(DATASET CONTENT)

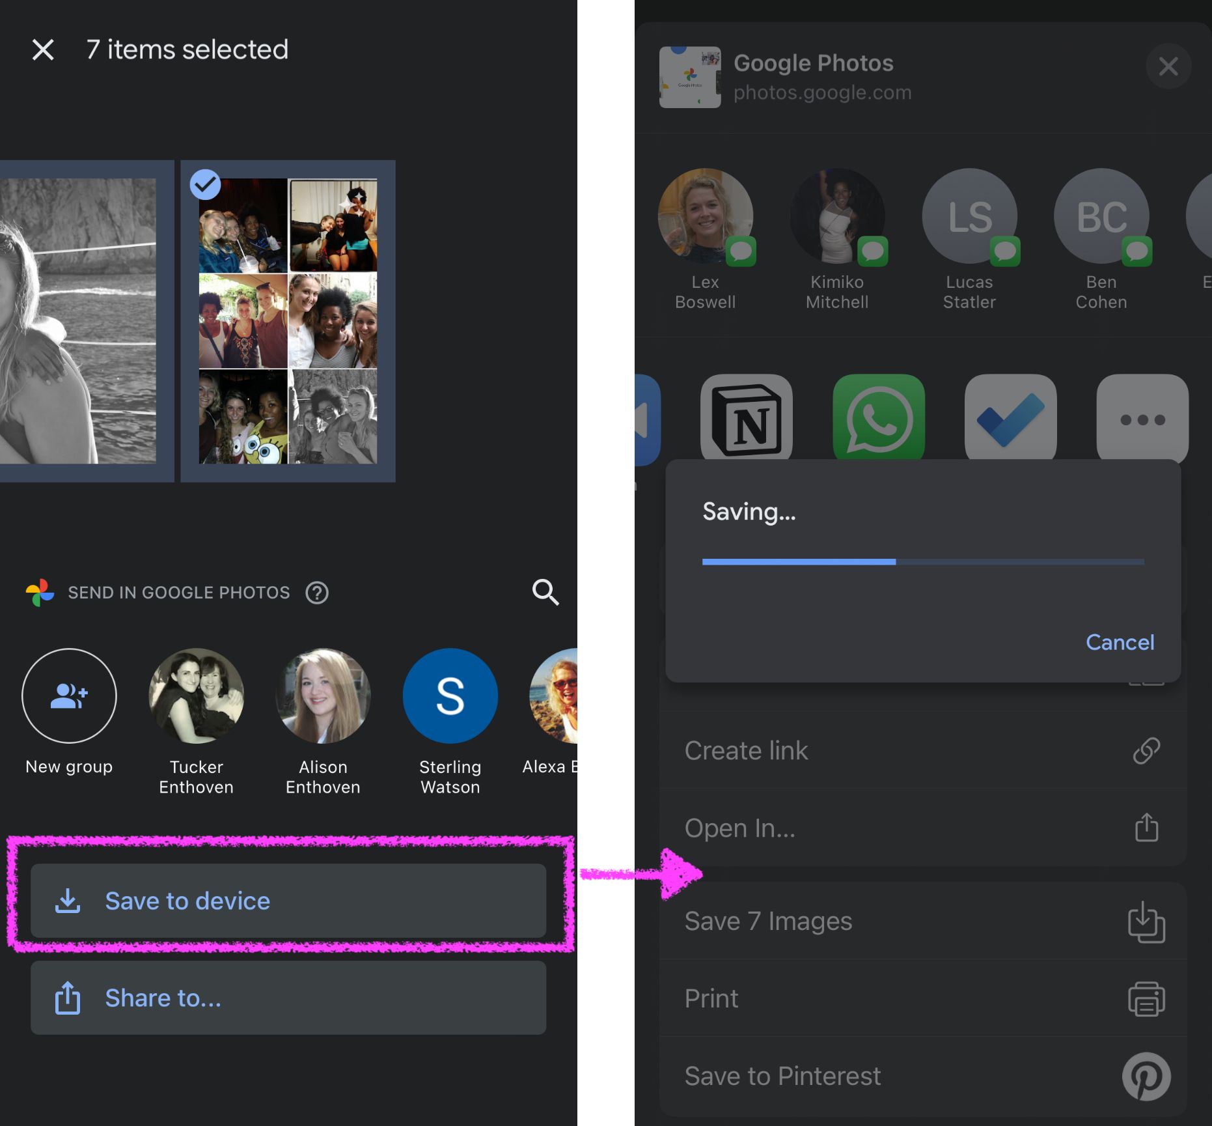
Task: Open the Send in Google Photos help icon
Action: (x=317, y=593)
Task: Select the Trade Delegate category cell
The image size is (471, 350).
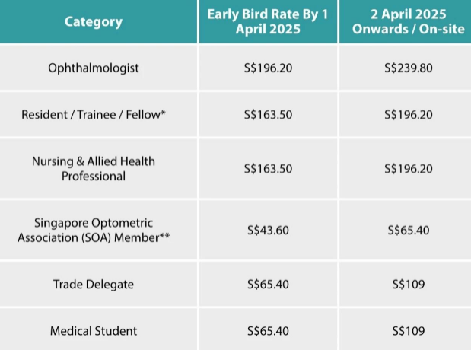Action: 94,285
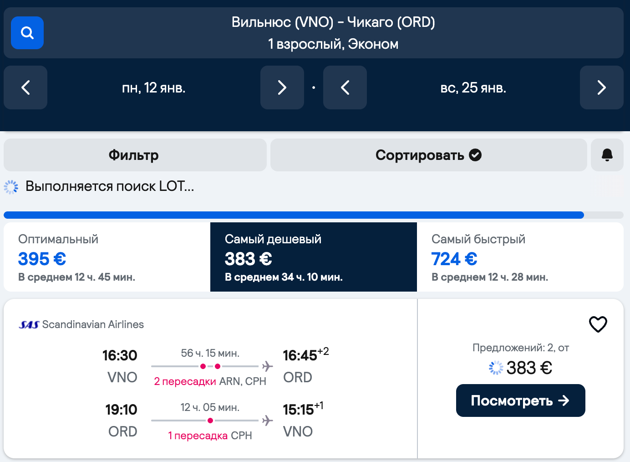630x462 pixels.
Task: Advance the departure date after пн, 12 янв.
Action: point(282,87)
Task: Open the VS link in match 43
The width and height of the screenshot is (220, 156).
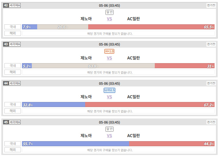Action: tap(109, 58)
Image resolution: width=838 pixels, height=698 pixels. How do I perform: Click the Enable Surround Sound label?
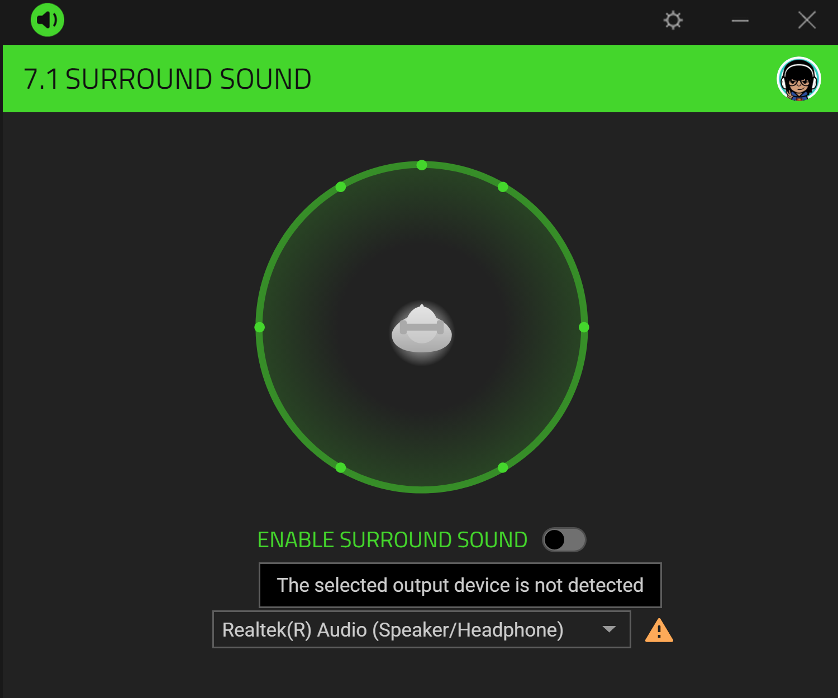(392, 540)
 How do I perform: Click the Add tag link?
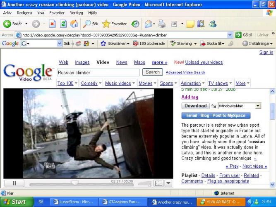(190, 97)
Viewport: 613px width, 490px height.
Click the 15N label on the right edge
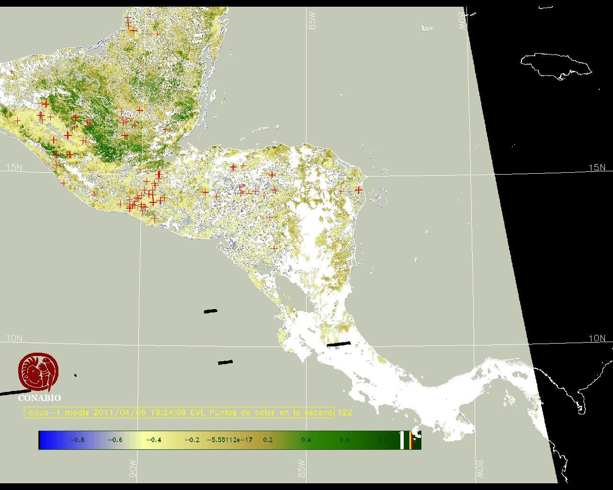pos(597,167)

(End DATASET CONTENT)

WHAT THE TASK REQUIRES: Pictures stay out; reproduce exactly the lines from the one containing "Viewport: 613px width, 490px height." through the last line of the listing, both included.

ANSWER TO THIS EXERCISE:
Viewport: 613px width, 490px height.
Click the 15N label on the right edge
pos(597,167)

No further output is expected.